▶ [SHORT PROBLEM A]:
In the article about the Buckie school building project, why does Chloe say the cold wasn't so bad?
▶ [SHORT PROBLEM B]:
Could you rewrite the stretch of records from the line containing "You are a computer-use" through the line containing "[x=49, y=577]", changing "red" to "green" and keeping everything else the same? Leave the pictures out.
**** SOURCE DOCUMENT ****
A community partnership gives a new route to achievement for pupils at risk of disaffection. Jean McLeish finds out more

hloe's tooth diamond is a twinkling distraction amid the building site paraphernalia of paint, ladders and hard hats, as she and her S4 classmates outline their career plans.

They are standing in front of the two-roomed house they have built at Buckie Community High, working through winter snow and gales which blew a nearby classroom roof off. It is no grand design, just a simple timber-clad affair, 10m x 3m, that will be used as music practice rooms, but for everyone involved it has been an extraordinary journey.

"I'd like to do joinery when I leave school. I like working with wood and nails and hammers," says the 16-year-old, talkative at the prospect of extending her escape from computer studies.

"The cold wasn't so bad. We got a cup of tea afterwards."

Chloe Ross is one of nine girls and 11 boys who worked on the building. At first, the girls were apprehensive about working outside and attracting unwanted attention, but no one bothered them.

Today, as some of the group put finishing touches to the rooms, they reflect on a year that may well have changed their lives.

Buckie used to be one of Scotland's best-known fishing communities with a busy harbour on the Moray Firth, home to generations of families who earned their living from the sea. That has all changed and at Buckie High, fishing is more a history lesson than a job prospect. Those who still go to sea head for distant waters and land their catch elsewhere: one teacher's father took his boat to Namibia and flies there to fish.

Skill shortages in other industries bring different job opportunities. The new building in the school's car park is the result of an unusual and mutually beneficial partnership between Buckie High and a local construction company, Springfield Properties.
**** EXCERPTED RECORDS ****
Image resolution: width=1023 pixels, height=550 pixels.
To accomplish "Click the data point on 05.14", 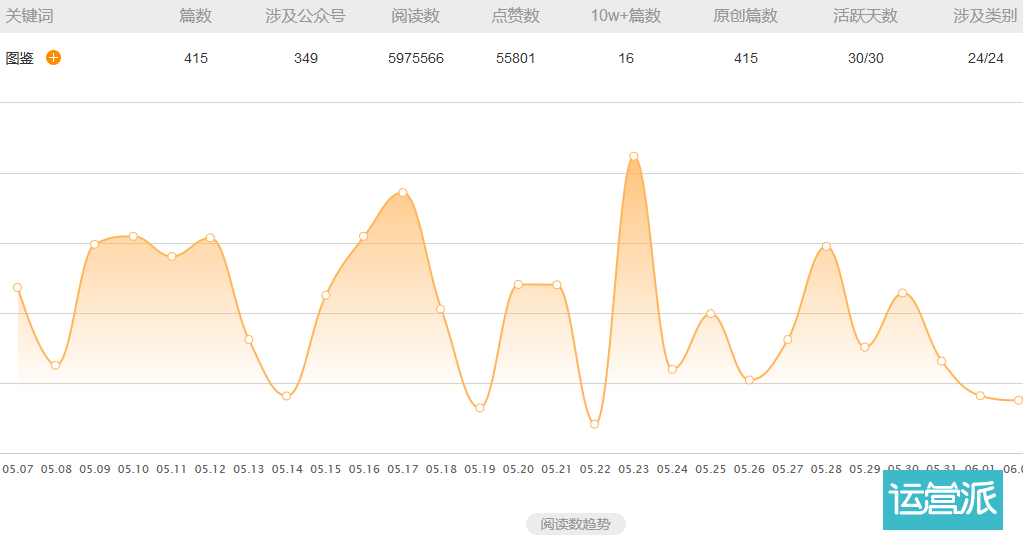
****
**** EXCERPTED RECORDS ****
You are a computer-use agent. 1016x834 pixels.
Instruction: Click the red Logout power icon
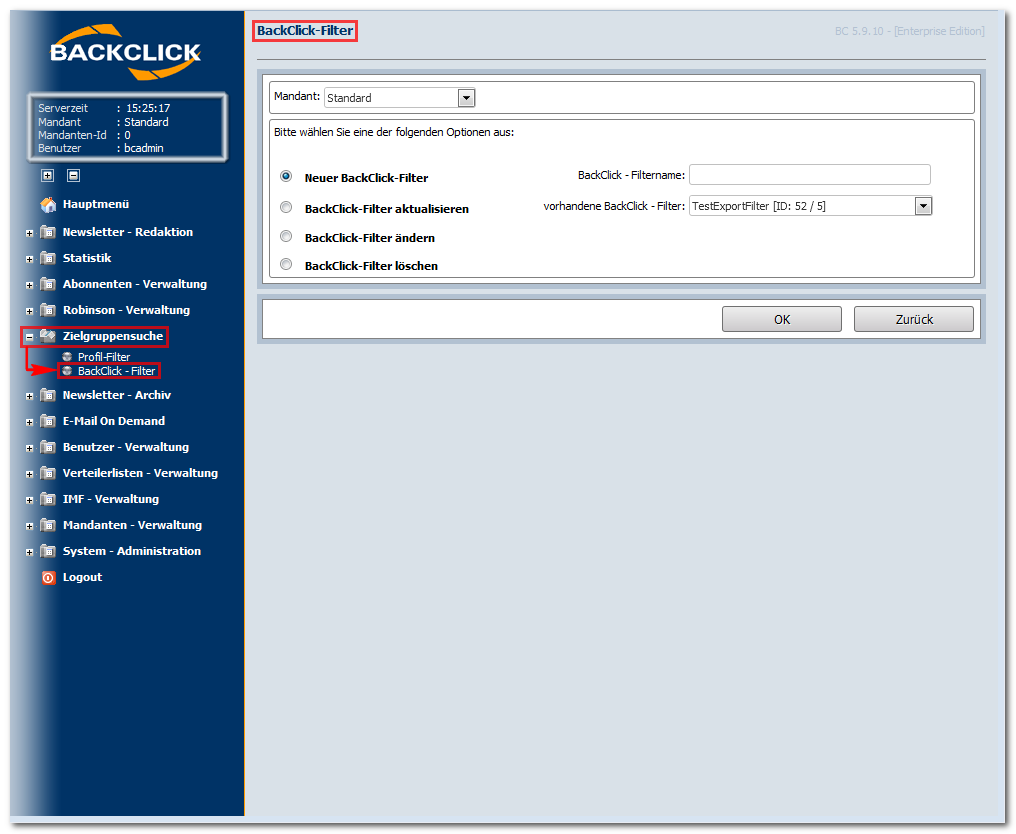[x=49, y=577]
****
▶ [FINISHED ANSWER A]:
She says the cold wasn't so bad because they got a cup of tea afterwards.

▶ [FINISHED ANSWER B]:
You are a computer-use agent. 1016x834 pixels.
Instruction: Click the green Logout power icon
[x=49, y=577]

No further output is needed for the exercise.